DIRECTION:
Copy the following material word for word, reproducing every line without any change.
* * * *
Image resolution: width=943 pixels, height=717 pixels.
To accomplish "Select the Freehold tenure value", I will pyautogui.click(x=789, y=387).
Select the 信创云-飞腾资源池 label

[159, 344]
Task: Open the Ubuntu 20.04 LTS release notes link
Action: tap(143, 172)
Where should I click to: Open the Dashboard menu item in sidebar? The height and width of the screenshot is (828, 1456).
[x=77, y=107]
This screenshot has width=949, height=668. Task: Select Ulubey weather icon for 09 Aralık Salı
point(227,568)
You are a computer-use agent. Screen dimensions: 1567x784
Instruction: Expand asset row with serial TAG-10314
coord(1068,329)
* * * *
OUTPUT BELOW:
Image resolution: width=943 pixels, height=717 pixels.
To accomplish "Select the Freehold tenure value", I will pyautogui.click(x=789, y=387).
Select the 信创云-飞腾资源池 label

[159, 344]
Task: Open the Ubuntu 20.04 LTS release notes link
Action: tap(143, 172)
Where should I click to: Open the Dashboard menu item in sidebar? The height and width of the screenshot is (828, 1456).
[x=77, y=107]
This screenshot has width=949, height=668. Task: Select Ulubey weather icon for 09 Aralık Salı
point(227,568)
You are a computer-use agent. Screen dimensions: 1567x784
Instruction: Expand asset row with serial TAG-10314
coord(1068,329)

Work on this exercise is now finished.